The Star Awards for Top 10 Most Popular Male Artistes is an award presented annually at the Star Awards, a ceremony that was established in 1994. Initially, the awards were 10 Most Popular Artistes with five male and five female artistes receiving it. In 1997, the award winners were increased to ten male artistes from five.

History 
The category was introduced in 1994, at the first Star Awards ceremony; Terence Cao, Chew Chor Meng, Li Nanxing, Sean Say, and Desmond Sim received the award as five of the male artistes of the 10 Most Popular Artistes award. The winners are determined by a majority vote from the public via telephone and SMS text voting. 

During 1994 and 1995, the Most Popular Actor award and Most Popular Actress were also awarded. It was a separate award from the 10 Most Popular Artistes award and was given out to the male artiste who topped the votes of the latter award. Li and Chen Hanwei were the recipients of this award in 1994 and 1995, respectively. In 1996, the Most Popular Actor award was retired.

Since 1997, the number of recipients for each category were expanded to ten and the award was renamed as Top 10 Most Popular Male Artistes.

In 2017, the award nominees were increased from 20 to 24, where four artistes were eliminated after the prelude shows while the other 20 continue to compete in the category in the week leading up to the main ceremony. 

In 2021, the award nominees was increased from 20 to 30 which means the competition was even more intense for the artistes, who missed out on their glamour night out when the 2020 event was suspended due to the COVID-19 pandemic.

Since the ceremony held in 2021, Pornsak remains as the only male artiste to have the most wins without achieving the All-Time Favourite Artiste award, with nine. Pornsak is also the first and only male artiste who had nine wins to fail to win in the year he was nominated for his tenth and final award. In addition, Chen Shucheng have been nominated on 22 occasions, more than any other male artiste. Chen Shucheng also holds the record for the most nominations without a win, with 18 (he eventually won his first award in 2019). Richard Low is currently the male artiste who has the most nominations without a win, with 15.

Eligibility 
Before 1997, only Mediacorp actors were eligible to be nominated for the award. This rule was removed in 1997 onwards to allow the Mediacorp male artistes from the variety sector to contest for the award.

In 2018, the rules were changed to allow contracted and project-based artistes to be nominated and/or receive the award. 

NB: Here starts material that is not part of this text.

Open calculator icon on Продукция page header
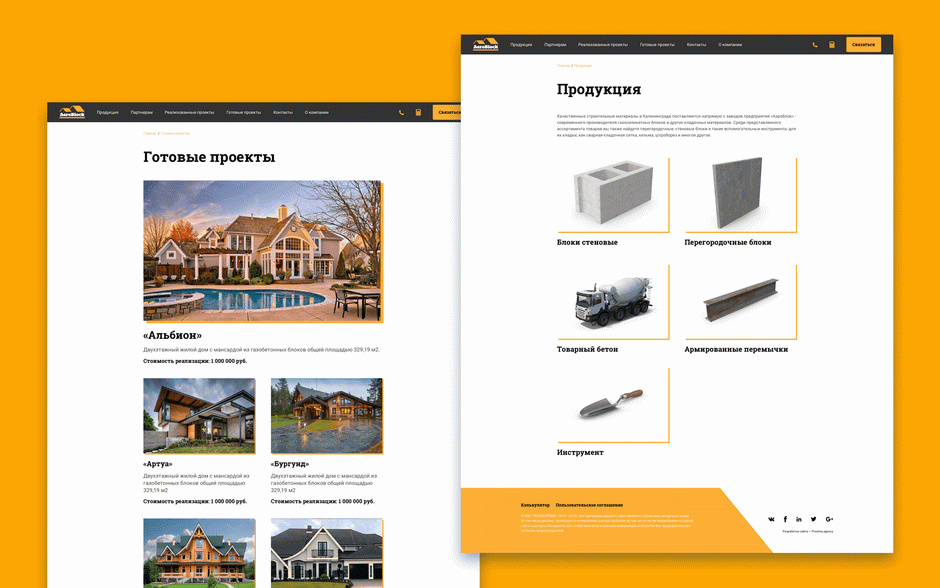The width and height of the screenshot is (940, 588). [x=832, y=45]
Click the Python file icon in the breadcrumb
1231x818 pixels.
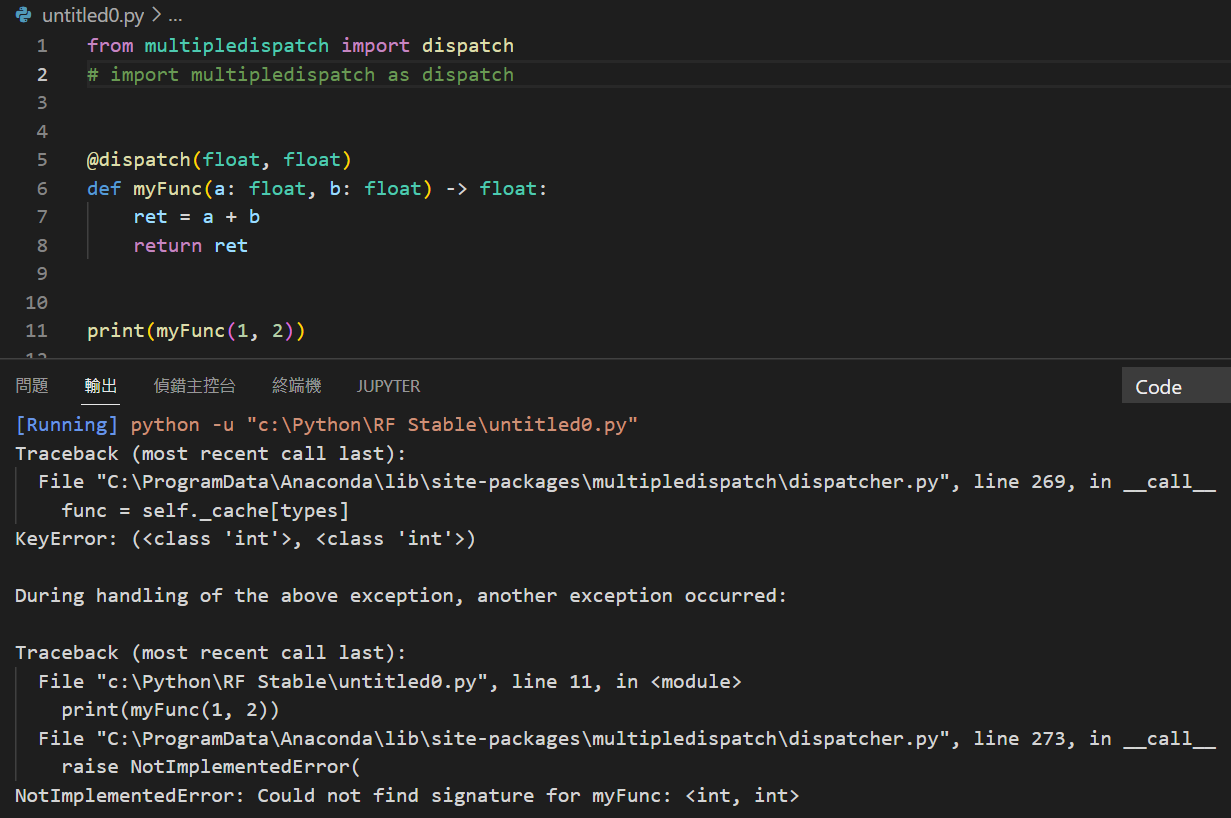click(x=22, y=15)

13 male artistes have received the award for ten times and were given the All-Time Favourite Artiste award, and are no longer eligible for the running of the award. Amongst them are Chew Chor Meng, Li Nanxing, Xie Shaoguang, and Elvin Ng who had all won in this category for ten consecutive times since their first nomination.

Recipients
Since its inception, the award has been given to 52 male artistes. Shaun Chen, Marcus Chin, Guo Liang, Lee Teng, Pierre Png, Desmond Tan, Romeo Tan, Brandon Wong, Xu Bin, and Ben Yeo are the most recent winners in this category.